All the items mentioned here will come into play. . . they represent figurative and practical pathways to success.

Think about metabolism and stabilization. Fish want as much stabilization as they can find under “the circumstances” of where and when they have to be in order to survive. Cold water slows metabolism, but a particular layer of cold or warm water that doesn’t fluctuate severely over the day or night can be a good home for fish. Season to season, this generally means with seasonally cold weather approaching, and with no other source of stabilized water interjecting itself into the picture before you, to fish somewhat/marginally deeper than you would in Summer months. Colder along with Deeper in turn additionally restricts fish reaction time. . . In order to give fish what their metabolism can handle, slower presentations of somewhat bigger baits are better for these times. The colder the water, the slower the presentation. The more shade in the water, the bigger/somewhat brighter the bait.
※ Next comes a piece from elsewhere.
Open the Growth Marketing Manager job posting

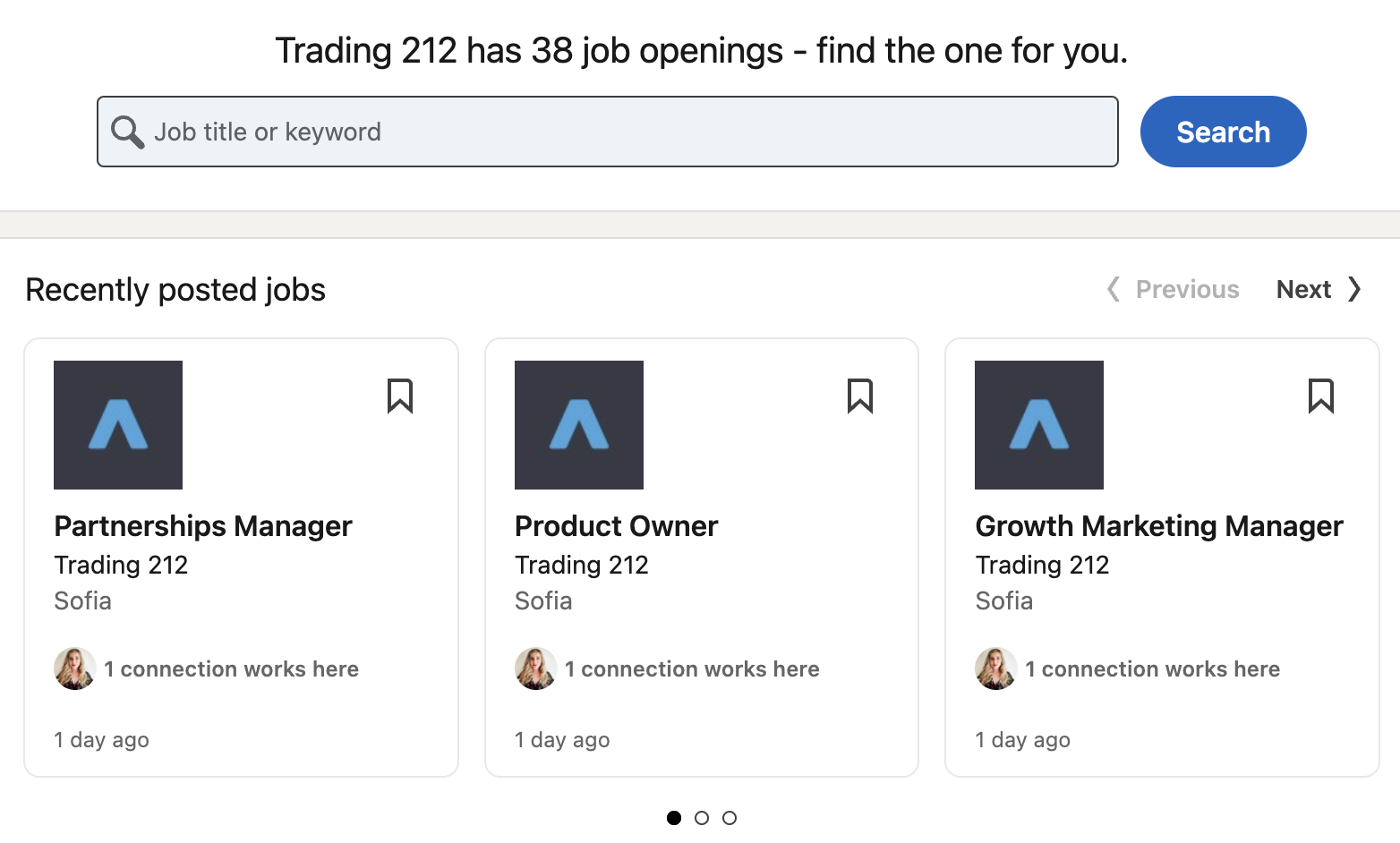[1159, 526]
Also think about the source of plankton – when it blooms and how it reacts to water flow and sunlight; sinking during brighter times and rising in the water column at darker times.

Prey fish follow that flow and rise/fall of plankton in order to stay in touch with their food source. Bigger predators (Bass, etc.)  will know this genetically as well as with their experience and also follow the prey fish accordingly.

Find more of these key items in relative close proximity to one another, up down or sideways in a particular area, at a particular time and you will have the makings of a Honey Hole. Then and only then can we decide what bait and bait color(s) will be best suited for our approach and more specifically, the angle/direction/manipulation of our approach. Remember, even knowing all this and putting it together properly, it’s the individual fisherman, his/her expertise and familiarity with his/her equipment as well as boat control, that will win the day.